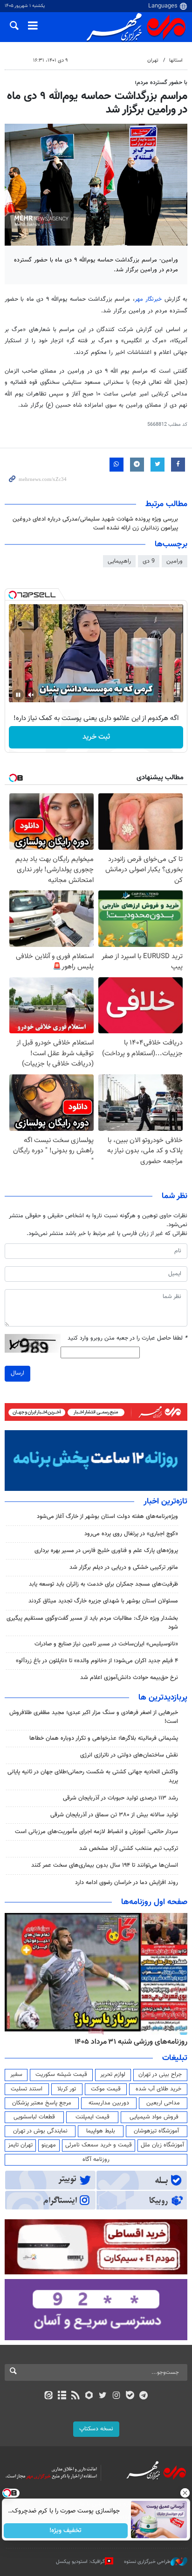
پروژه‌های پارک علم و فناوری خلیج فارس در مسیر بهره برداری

==

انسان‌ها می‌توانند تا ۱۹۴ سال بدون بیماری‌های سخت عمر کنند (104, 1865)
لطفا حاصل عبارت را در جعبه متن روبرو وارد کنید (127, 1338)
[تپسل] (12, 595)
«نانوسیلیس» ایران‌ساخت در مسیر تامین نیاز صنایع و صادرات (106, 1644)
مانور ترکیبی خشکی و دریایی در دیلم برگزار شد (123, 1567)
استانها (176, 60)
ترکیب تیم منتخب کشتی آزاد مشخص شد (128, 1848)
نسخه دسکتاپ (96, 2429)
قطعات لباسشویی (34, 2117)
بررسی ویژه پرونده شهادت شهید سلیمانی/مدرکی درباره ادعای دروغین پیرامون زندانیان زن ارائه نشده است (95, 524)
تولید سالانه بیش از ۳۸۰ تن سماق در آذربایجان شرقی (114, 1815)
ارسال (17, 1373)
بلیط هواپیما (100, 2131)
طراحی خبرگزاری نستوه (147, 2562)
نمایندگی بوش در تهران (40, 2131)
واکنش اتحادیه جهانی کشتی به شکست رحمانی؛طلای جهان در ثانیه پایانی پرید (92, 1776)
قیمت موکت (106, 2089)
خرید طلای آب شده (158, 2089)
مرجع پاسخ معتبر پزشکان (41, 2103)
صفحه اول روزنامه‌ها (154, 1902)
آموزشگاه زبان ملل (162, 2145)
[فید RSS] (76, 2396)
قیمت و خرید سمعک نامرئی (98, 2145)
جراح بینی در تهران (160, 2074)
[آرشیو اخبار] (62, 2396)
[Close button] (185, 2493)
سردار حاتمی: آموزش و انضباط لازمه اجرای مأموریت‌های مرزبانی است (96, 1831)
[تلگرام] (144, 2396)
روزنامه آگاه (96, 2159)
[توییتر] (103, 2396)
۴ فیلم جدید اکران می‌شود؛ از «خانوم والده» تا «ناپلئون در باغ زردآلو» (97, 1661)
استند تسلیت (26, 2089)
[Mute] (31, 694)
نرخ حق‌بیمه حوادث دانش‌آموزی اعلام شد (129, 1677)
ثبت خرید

* * *

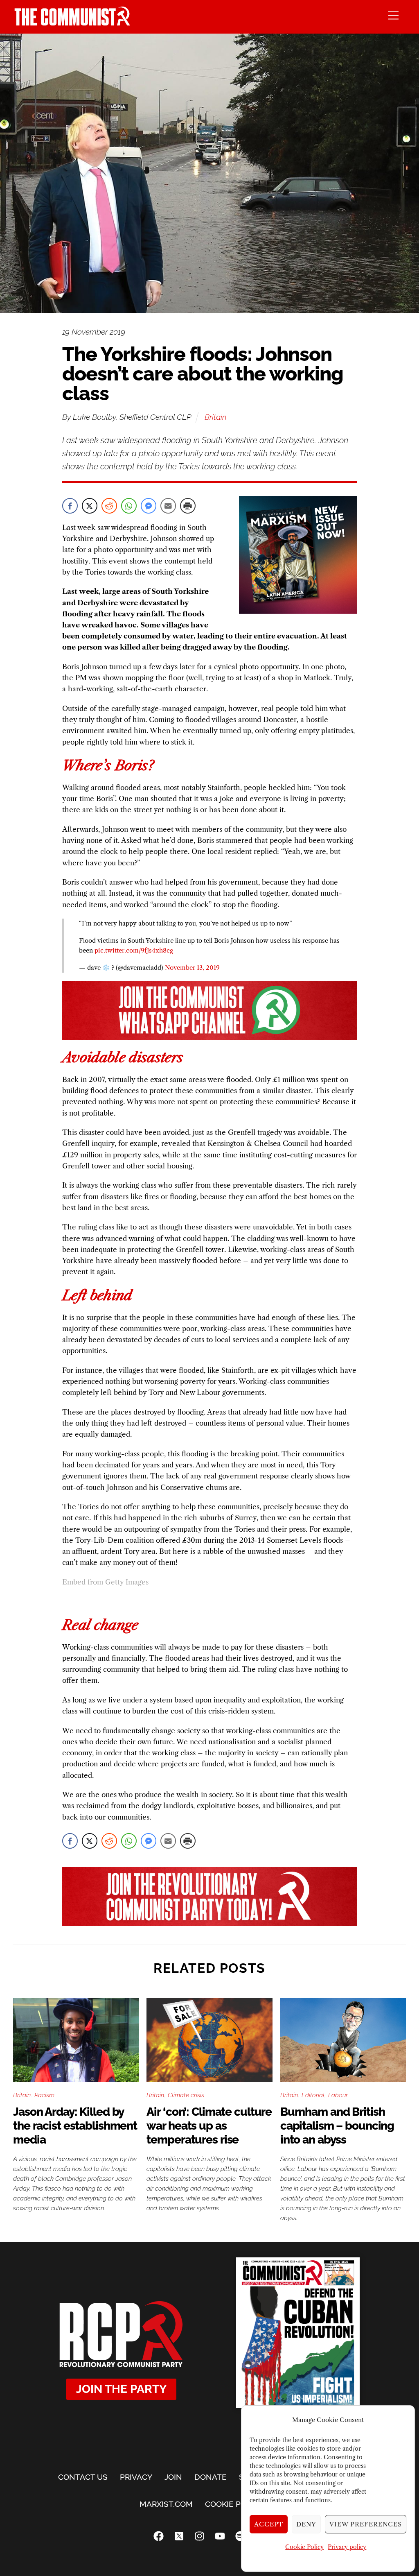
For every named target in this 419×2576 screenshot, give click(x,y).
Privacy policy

PROBLEM DETAILS: Above are the records; from them, give again exactly the lines from the one containing "بررسی ویژه پرونده" to the one containing "صفحه اول روزنامه‌ها (154, 1902)", both lines included, and nothing more.

PROBLEM SOLUTION:
بررسی ویژه پرونده شهادت شهید سلیمانی/مدرکی درباره ادعای دروغین پیرامون زندانیان زن ارائه نشده است (95, 524)
تولید سالانه بیش از ۳۸۰ تن سماق در آذربایجان شرقی (114, 1815)
ارسال (17, 1373)
بلیط هواپیما (100, 2131)
طراحی خبرگزاری نستوه (147, 2562)
نمایندگی بوش در تهران (40, 2131)
واکنش اتحادیه جهانی کشتی به شکست رحمانی؛طلای جهان در ثانیه پایانی پرید (92, 1776)
قیمت موکت (106, 2089)
خرید طلای آب شده (158, 2089)
مرجع پاسخ معتبر پزشکان (41, 2103)
صفحه اول روزنامه‌ها (154, 1902)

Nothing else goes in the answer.